An epidermal VR technology developed by Northwestern University researchers can simulate the sense of human touch. The gadget, which uses a silicone polymer substance to stick to a user’s skin like a bandage, has an array of small, vibrating, programmable components called actuators. The gadget may be worn on any part of the body. The quantity and location of gadgets are determined by how and why technology is employed.
“Imagine the small buzzer on your Apple Watch,” says John Rogers, a Northwestern engineering professor who collaborated on the technology with Yonggang Huang, another Northwestern engineering professor. “It’s like wearing Apple Watches all over your body, but not in such a stiff shape – in that thin, skinlike form factor, so it feels nice.”
Epidermal VR’s ( Virtual Reality’s) Potential Use Cases
The epidermal VR device was invented by Rogers and Huang to track the improvement of stroke sufferers’ speech patterns and swallowing during physical therapy. The gadget sends information to the patient’s rehab professional and provides tactile feedback to warn the patient of abnormal swallowing or speaking habits.

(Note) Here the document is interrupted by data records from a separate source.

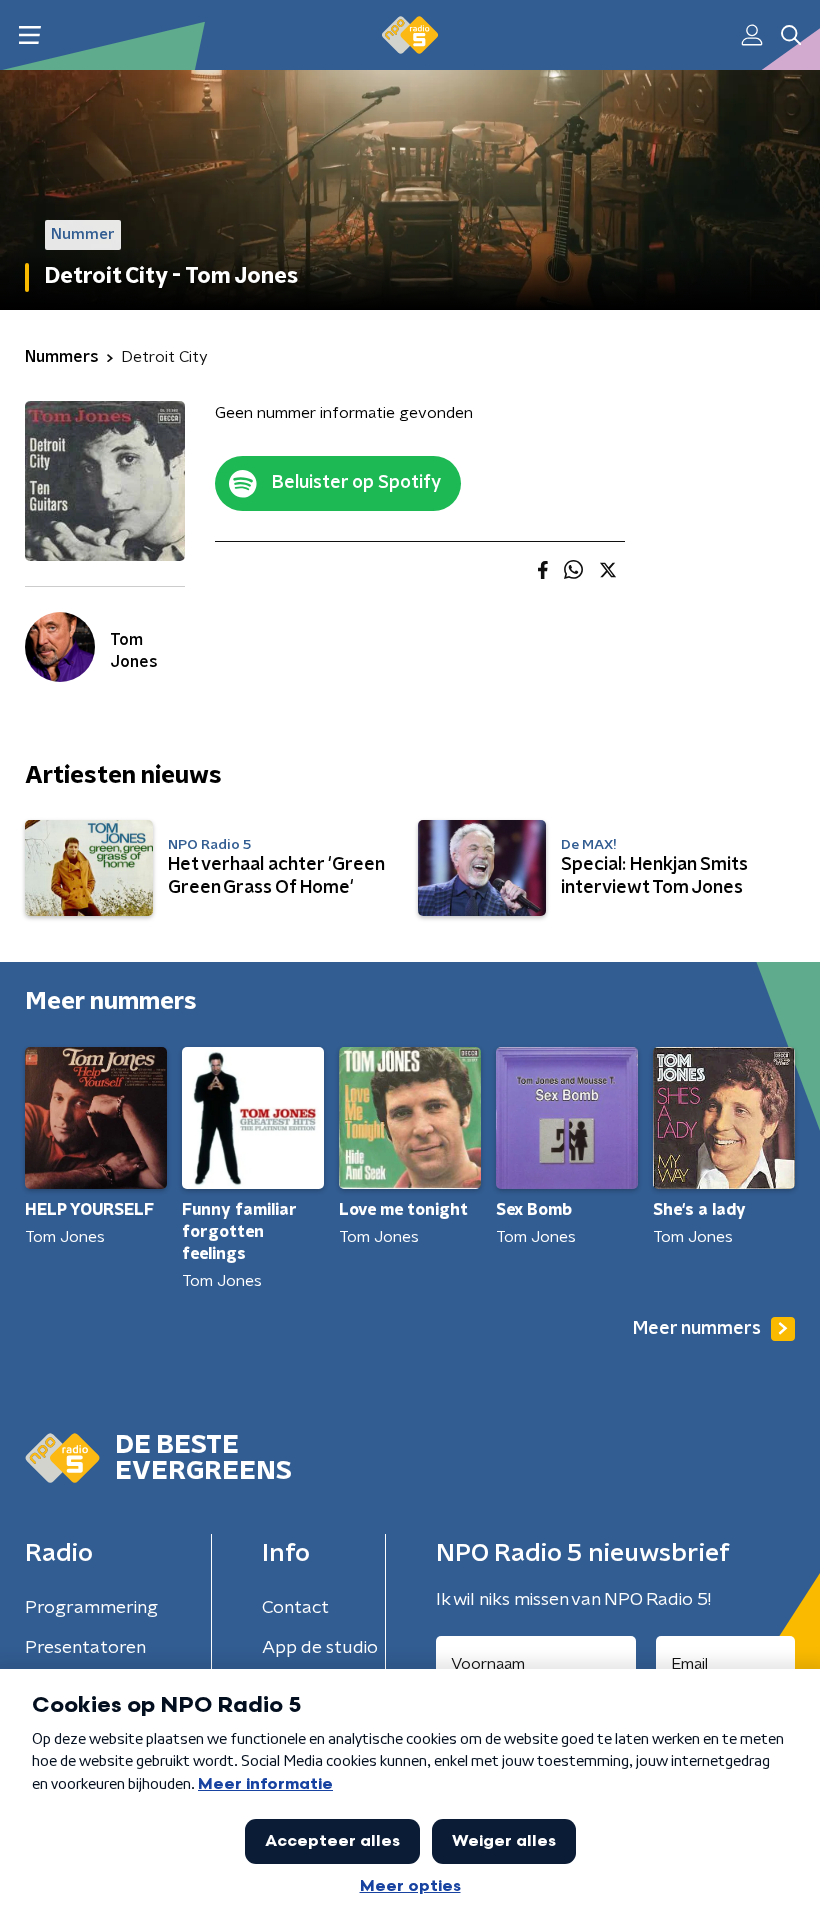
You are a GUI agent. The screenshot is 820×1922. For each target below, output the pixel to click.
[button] (29, 35)
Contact (295, 1608)
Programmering (91, 1608)
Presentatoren (85, 1648)
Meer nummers (697, 1329)
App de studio (320, 1648)
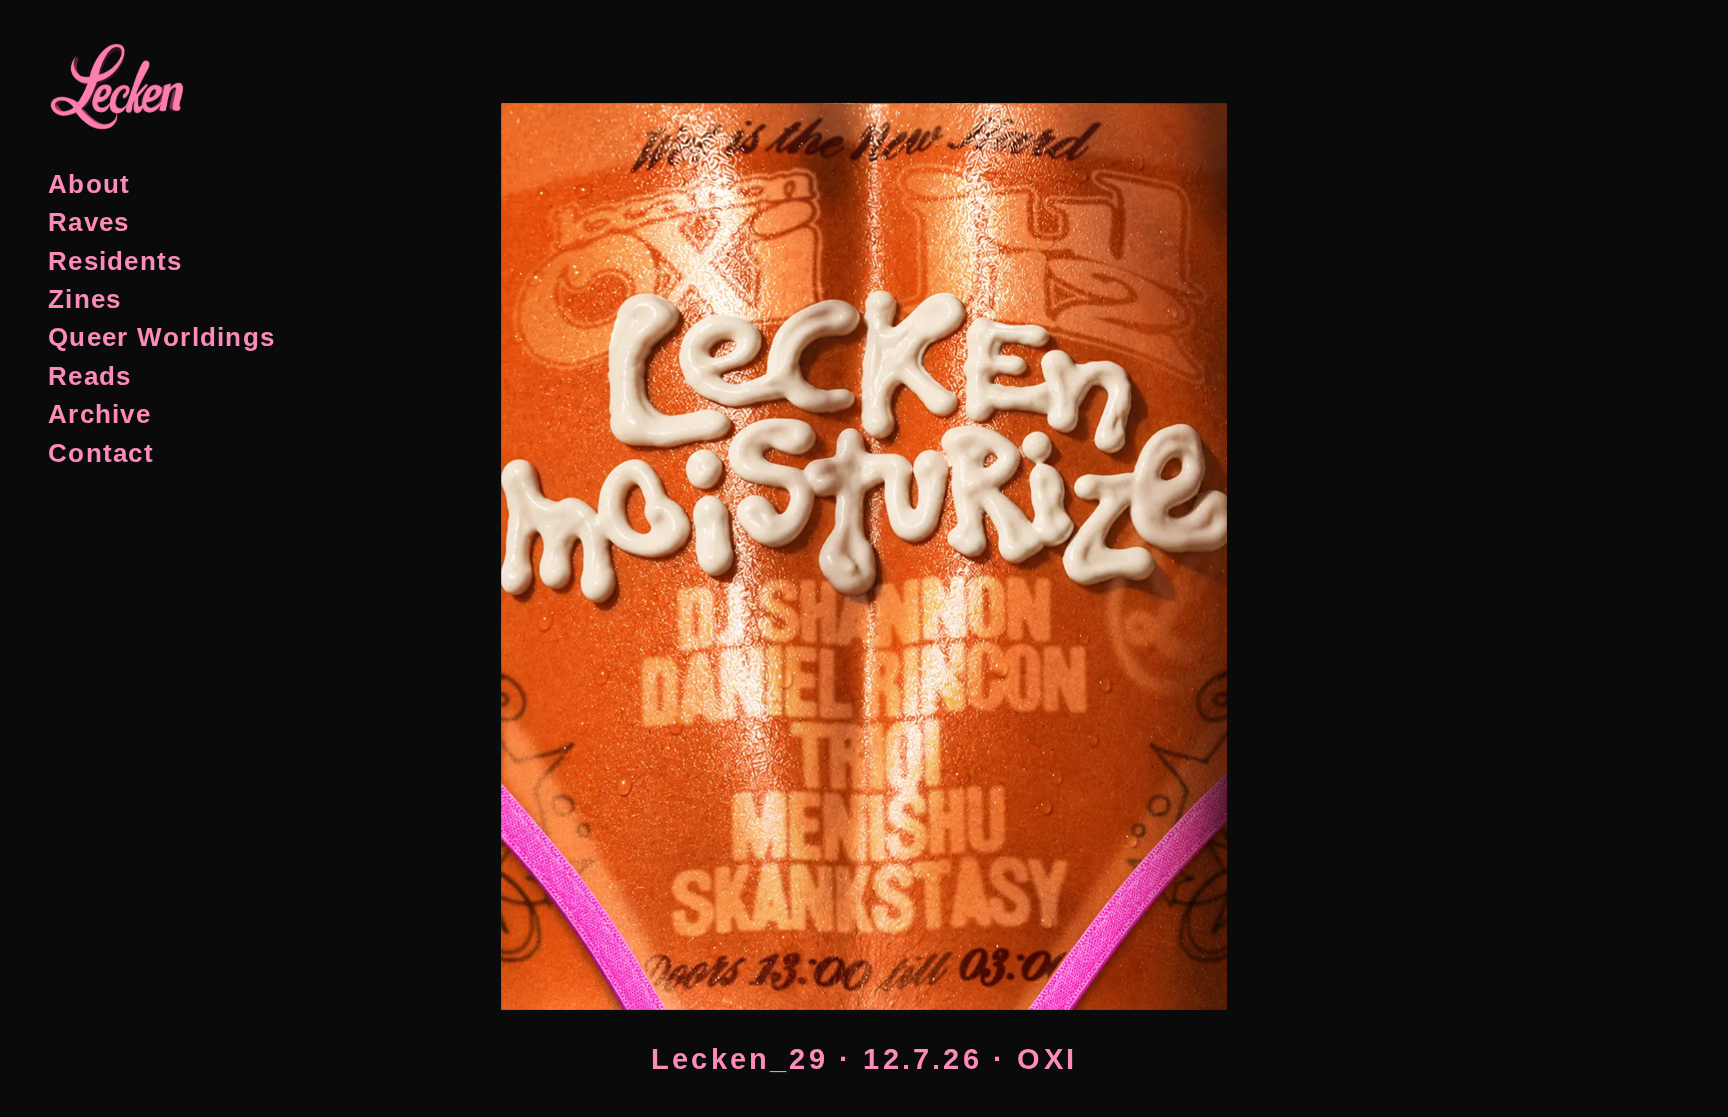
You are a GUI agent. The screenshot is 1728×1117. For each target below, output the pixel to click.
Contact (101, 453)
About (89, 184)
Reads (89, 376)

“You might construct an immersive experience that would have relevance to virtual reality, where your present systems are dominated by aural and visual inputs,” Rogers argues, assuming the arrays of actuators were programmable. “Expanding the impact of VR or AR beyond the eyes and ears to incorporate touch might have a huge influence, especially in the context of remote instruction and the development of social media.”
The possibilities for this cutting-edge technology in higher education are endless. When used in surgical training, epidermal VR provides tactile feedback from the teacher to assist a student in better grasping optimal posture and actions. This technology might also help with physical therapy training.
“One may send tactile input to particular sorts of motions remotely and softly,” Rogers explains, “to direct those motions in an educational sense to enhance therapeutic approaches, exercise methods, and limb placement.”
He also envisions epidermal VR being used in the creative arts, such as for dance and movement education or even “a tactile component to experiencing a type of art.”
Along with physical sports and musical training, the rising field of esports is another logical option for epidermal VR. With the VR gadgets assisting pupils in maintaining proper postures, a remotely placed teacher might lead a class through mechanical manipulation operations.
Despite the fact that the battery-free gadget presently weighs only a few grams per 10 square centimetres, Rogers claims that the platform will become smaller and lighter in the future. Users will be able to wear the gadget as a completely programmable second skin in the end. The gadget may be adjusted to any size and form once it’s ready for mass production in a few years, and it could even heat and cool the skin to more precisely simulate the sense of warmth from another person’s fingertips.